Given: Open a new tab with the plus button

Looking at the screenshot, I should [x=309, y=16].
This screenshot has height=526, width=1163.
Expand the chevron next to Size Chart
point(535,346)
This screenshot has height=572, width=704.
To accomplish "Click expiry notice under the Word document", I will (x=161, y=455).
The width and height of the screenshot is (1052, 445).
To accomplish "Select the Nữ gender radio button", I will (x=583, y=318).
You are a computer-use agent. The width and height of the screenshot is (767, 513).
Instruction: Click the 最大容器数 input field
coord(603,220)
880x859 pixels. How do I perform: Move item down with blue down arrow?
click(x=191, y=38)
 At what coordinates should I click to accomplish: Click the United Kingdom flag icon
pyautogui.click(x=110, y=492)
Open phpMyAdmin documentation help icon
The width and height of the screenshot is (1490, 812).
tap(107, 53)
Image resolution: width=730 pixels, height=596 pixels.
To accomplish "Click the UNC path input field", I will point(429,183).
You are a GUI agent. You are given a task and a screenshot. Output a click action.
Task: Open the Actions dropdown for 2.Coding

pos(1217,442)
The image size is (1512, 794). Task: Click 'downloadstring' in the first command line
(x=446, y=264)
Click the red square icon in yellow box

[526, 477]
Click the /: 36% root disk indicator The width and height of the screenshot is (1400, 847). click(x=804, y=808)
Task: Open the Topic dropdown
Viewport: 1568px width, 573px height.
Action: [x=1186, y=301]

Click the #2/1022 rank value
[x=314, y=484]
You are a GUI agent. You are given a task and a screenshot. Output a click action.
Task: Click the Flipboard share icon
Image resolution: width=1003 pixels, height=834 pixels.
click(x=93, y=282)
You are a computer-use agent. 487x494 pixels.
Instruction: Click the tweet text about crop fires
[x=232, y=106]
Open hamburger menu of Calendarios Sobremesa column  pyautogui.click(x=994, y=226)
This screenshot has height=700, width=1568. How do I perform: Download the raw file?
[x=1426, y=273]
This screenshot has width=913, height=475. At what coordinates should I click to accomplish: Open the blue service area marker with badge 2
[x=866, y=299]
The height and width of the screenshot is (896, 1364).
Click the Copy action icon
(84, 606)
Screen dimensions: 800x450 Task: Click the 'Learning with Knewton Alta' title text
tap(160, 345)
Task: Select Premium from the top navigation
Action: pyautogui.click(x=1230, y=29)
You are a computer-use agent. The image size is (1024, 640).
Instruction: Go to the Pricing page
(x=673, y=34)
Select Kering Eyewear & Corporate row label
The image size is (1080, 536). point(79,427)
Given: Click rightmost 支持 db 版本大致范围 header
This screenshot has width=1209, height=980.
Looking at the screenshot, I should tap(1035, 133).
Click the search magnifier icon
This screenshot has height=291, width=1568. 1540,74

Task to complete:
Copy out the rows from the line with "This screenshot has height=700, width=1568." through the end of the rows, both ends included, with every character unchanged.

Correct output:
This screenshot has height=700, width=1568. How do I perform: Download the raw file?
[x=1426, y=273]
This screenshot has width=913, height=475. At what coordinates should I click to accomplish: Open the blue service area marker with badge 2
[x=866, y=299]
The height and width of the screenshot is (896, 1364).
Click the Copy action icon
(84, 606)
Screen dimensions: 800x450 Task: Click the 'Learning with Knewton Alta' title text
tap(160, 345)
Task: Select Premium from the top navigation
Action: pyautogui.click(x=1230, y=29)
You are a computer-use agent. The image size is (1024, 640).
Instruction: Go to the Pricing page
(x=673, y=34)
Select Kering Eyewear & Corporate row label
The image size is (1080, 536). point(79,427)
Given: Click rightmost 支持 db 版本大致范围 header
This screenshot has width=1209, height=980.
Looking at the screenshot, I should tap(1035, 133).
Click the search magnifier icon
This screenshot has height=291, width=1568. 1540,74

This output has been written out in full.